## Stored data:
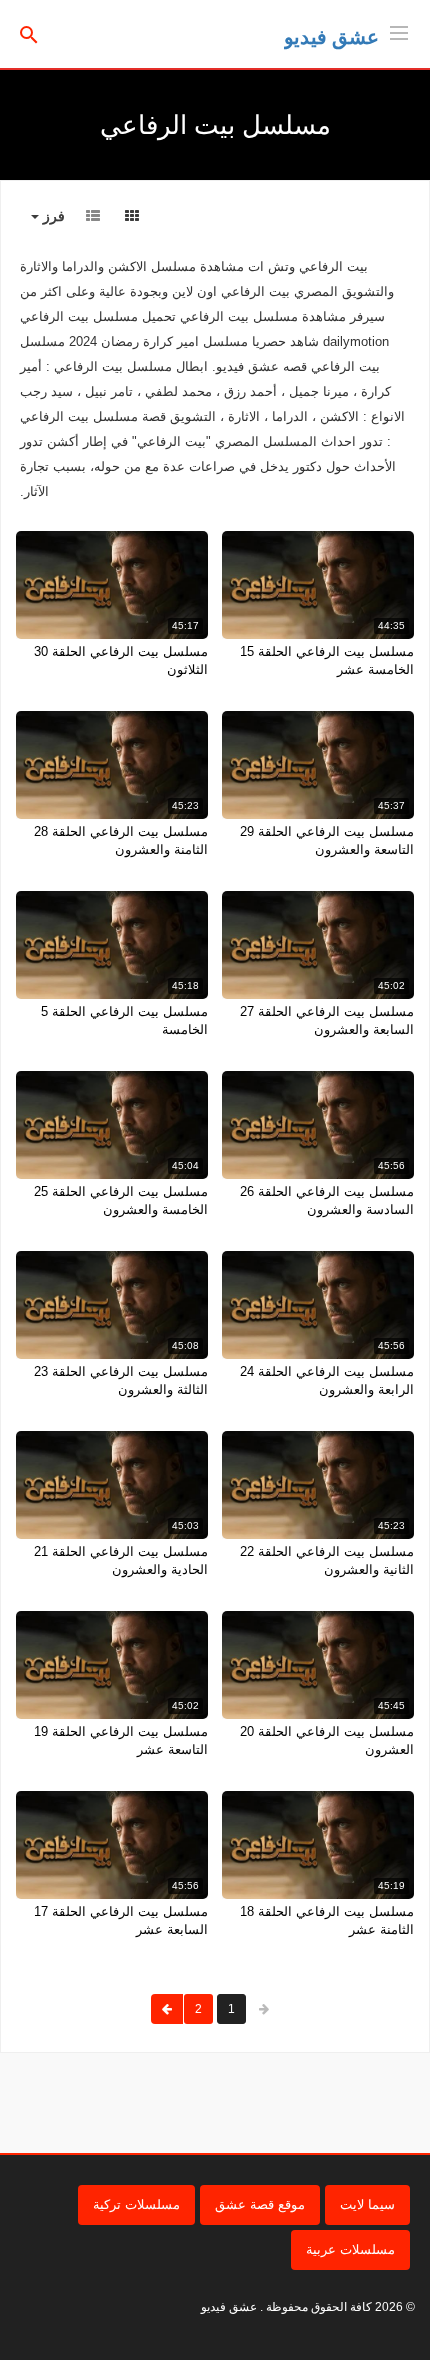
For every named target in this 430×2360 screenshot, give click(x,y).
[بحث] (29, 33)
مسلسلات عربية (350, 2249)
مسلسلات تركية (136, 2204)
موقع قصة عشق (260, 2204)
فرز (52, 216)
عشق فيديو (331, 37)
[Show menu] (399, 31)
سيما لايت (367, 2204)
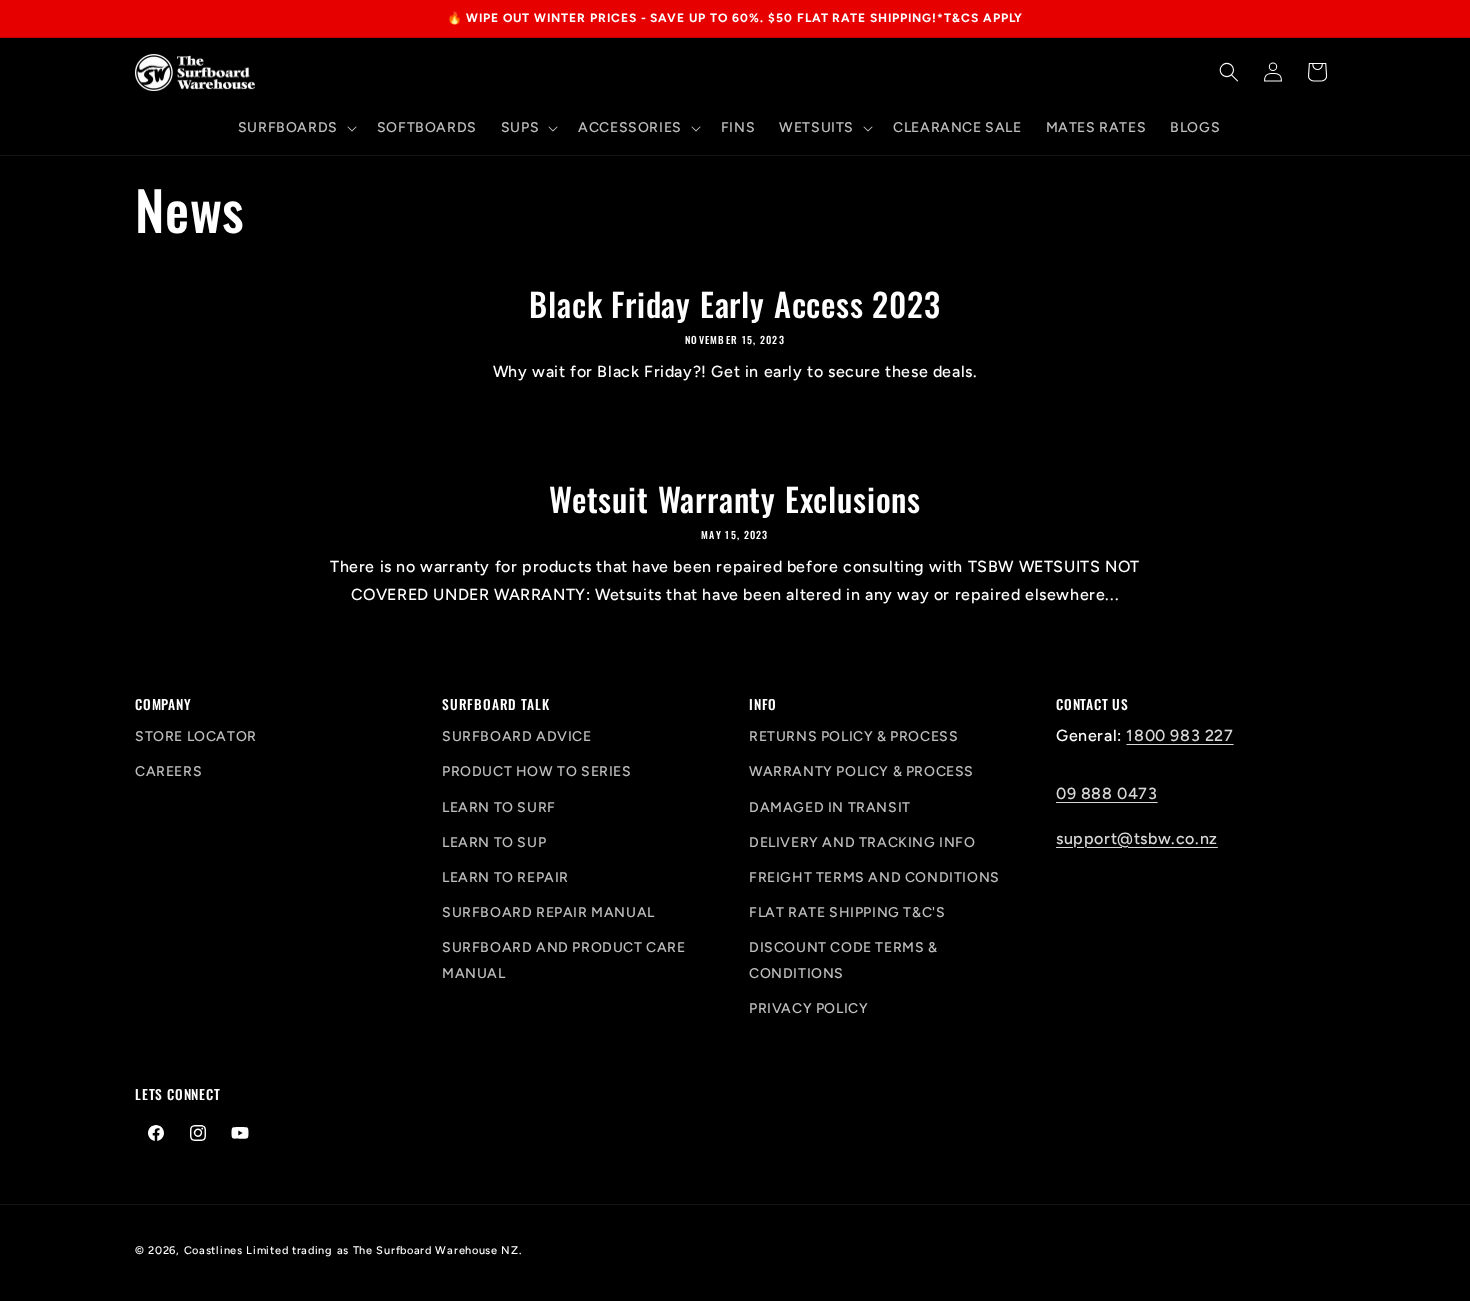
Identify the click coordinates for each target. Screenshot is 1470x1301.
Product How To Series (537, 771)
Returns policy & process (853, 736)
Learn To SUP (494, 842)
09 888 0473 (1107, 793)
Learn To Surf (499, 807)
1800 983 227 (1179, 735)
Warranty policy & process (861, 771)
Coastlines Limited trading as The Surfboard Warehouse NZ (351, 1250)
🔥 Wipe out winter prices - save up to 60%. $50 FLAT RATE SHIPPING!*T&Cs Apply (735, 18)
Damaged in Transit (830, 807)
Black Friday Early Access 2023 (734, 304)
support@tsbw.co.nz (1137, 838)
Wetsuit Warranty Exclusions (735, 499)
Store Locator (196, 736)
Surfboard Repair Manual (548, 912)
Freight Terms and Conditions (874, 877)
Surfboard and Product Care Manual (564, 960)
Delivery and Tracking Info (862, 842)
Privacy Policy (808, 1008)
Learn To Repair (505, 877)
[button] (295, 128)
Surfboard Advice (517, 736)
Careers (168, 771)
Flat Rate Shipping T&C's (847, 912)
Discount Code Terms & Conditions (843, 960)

...

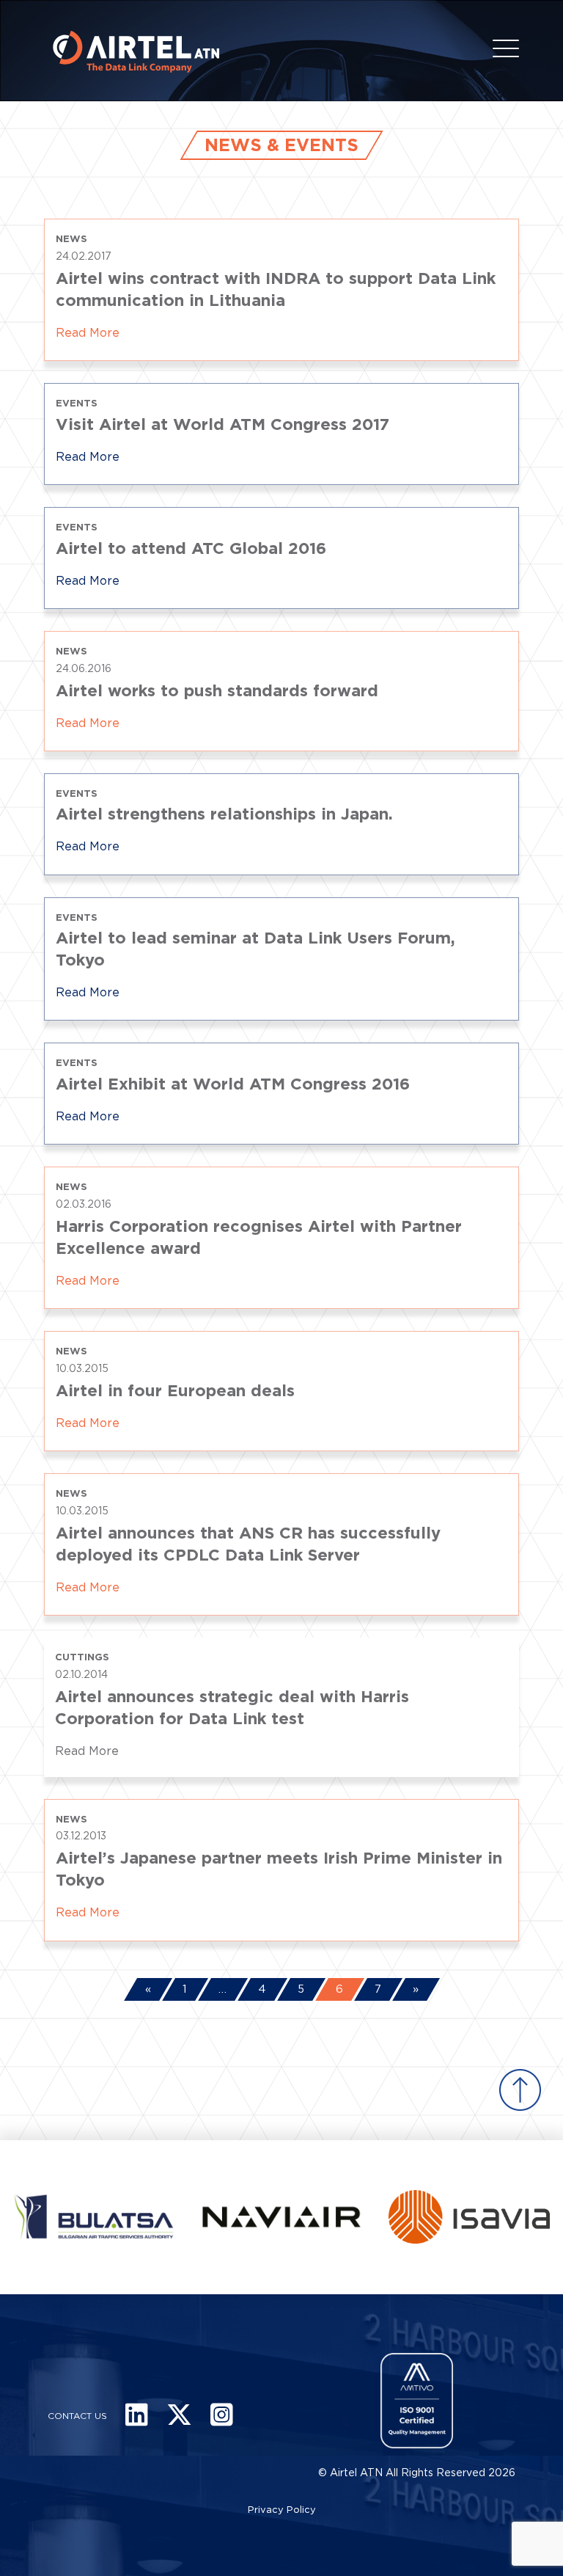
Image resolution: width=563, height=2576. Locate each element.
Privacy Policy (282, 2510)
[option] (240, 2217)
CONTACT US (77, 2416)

---

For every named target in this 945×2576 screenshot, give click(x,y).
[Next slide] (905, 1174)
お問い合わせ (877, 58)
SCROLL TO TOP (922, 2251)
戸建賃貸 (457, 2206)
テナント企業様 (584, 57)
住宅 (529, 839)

## Task prompt:
Reproduce, word for word, everything in the listing above from the line containing "[بحث] (29, 33)" down to the line containing "Discount Code Terms & Conditions (843, 960)", both of them included. No pictures.

## Exercise result:
[بحث] (29, 33)
مسلسلات عربية (350, 2249)
مسلسلات تركية (136, 2204)
موقع قصة عشق (260, 2204)
فرز (52, 216)
عشق فيديو (331, 37)
[Show menu] (399, 31)
سيما لايت (367, 2204)
Identify the click coordinates for each target. Screenshot is 1470x1301.
Product How To Series (537, 771)
Returns policy & process (853, 736)
Learn To SUP (494, 842)
09 888 0473 (1107, 793)
Learn To Surf (499, 807)
1800 983 227 (1179, 735)
Warranty policy & process (861, 771)
Coastlines Limited trading as The Surfboard Warehouse NZ (351, 1250)
🔥 Wipe out winter prices - save up to 60%. $50 FLAT RATE SHIPPING!*T&Cs Apply (735, 18)
Damaged in Transit (830, 807)
Black Friday Early Access 2023 (734, 304)
support@tsbw.co.nz (1137, 838)
Wetsuit Warranty Exclusions (735, 499)
Store Locator (196, 736)
Surfboard Repair Manual (548, 912)
Freight Terms and Conditions (874, 877)
Surfboard and Product Care Manual (564, 960)
Delivery and Tracking Info (862, 842)
Privacy Policy (808, 1008)
Learn To Repair (505, 877)
[button] (295, 128)
Surfboard Advice (517, 736)
Careers (168, 771)
Flat Rate Shipping T&C's (847, 912)
Discount Code Terms & Conditions (843, 960)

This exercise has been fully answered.